Collected data entries:
# # #
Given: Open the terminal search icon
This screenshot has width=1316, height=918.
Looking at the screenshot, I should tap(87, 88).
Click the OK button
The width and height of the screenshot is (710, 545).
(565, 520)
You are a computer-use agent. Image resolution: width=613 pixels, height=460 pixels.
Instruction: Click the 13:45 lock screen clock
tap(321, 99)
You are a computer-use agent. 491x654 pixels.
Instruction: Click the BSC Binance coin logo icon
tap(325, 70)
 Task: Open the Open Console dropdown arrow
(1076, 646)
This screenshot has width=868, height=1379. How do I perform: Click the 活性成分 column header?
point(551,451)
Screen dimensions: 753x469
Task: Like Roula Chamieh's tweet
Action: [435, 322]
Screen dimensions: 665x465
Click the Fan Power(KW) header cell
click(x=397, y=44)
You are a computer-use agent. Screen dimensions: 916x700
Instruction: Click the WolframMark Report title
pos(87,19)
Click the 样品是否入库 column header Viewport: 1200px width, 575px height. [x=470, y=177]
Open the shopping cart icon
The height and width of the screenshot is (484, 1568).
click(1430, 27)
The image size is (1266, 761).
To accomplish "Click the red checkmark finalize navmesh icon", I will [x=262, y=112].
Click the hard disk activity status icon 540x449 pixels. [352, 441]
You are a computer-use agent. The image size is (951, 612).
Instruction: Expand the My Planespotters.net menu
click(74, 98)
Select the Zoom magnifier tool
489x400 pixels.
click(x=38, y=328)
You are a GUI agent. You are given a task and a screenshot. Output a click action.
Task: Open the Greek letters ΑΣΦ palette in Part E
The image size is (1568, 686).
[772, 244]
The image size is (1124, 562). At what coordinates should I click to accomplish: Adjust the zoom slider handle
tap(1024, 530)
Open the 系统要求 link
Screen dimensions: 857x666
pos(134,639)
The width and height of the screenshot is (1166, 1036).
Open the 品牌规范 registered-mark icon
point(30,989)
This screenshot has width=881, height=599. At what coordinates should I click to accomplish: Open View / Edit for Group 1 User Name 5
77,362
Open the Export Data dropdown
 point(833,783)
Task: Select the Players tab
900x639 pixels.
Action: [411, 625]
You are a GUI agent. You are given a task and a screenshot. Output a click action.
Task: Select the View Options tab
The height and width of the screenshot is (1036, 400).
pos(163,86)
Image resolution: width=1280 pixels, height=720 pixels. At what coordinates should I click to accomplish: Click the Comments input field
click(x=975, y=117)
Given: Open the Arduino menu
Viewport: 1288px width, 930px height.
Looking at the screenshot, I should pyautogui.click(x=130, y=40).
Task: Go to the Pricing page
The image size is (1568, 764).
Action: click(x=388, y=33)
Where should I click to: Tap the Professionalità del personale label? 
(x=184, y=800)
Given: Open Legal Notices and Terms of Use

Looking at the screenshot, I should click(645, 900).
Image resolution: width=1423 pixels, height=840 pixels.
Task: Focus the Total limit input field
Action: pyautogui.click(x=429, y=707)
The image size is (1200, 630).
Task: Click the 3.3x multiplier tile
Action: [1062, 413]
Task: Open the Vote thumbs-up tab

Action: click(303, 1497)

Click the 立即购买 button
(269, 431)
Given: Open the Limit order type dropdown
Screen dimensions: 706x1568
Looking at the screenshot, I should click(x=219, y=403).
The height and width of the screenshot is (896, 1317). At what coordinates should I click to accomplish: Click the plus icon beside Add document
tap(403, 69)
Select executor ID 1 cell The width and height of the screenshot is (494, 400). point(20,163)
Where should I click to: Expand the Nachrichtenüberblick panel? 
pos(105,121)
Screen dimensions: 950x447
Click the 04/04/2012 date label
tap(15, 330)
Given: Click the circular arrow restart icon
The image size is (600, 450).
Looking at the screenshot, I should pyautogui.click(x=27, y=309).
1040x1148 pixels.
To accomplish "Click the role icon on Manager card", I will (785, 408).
# # #
Exercise: Lines holding the word "computer" should be copied from the entries above.

Written answer:
You are a computer-use agent. Image resolution: width=613 pixels, height=460 pixels.
You are a computer-use agent. 491x654 pixels.
You are a computer-use agent. Screen dimensions: 916x700
You are a computer-use agent. The image size is (951, 612).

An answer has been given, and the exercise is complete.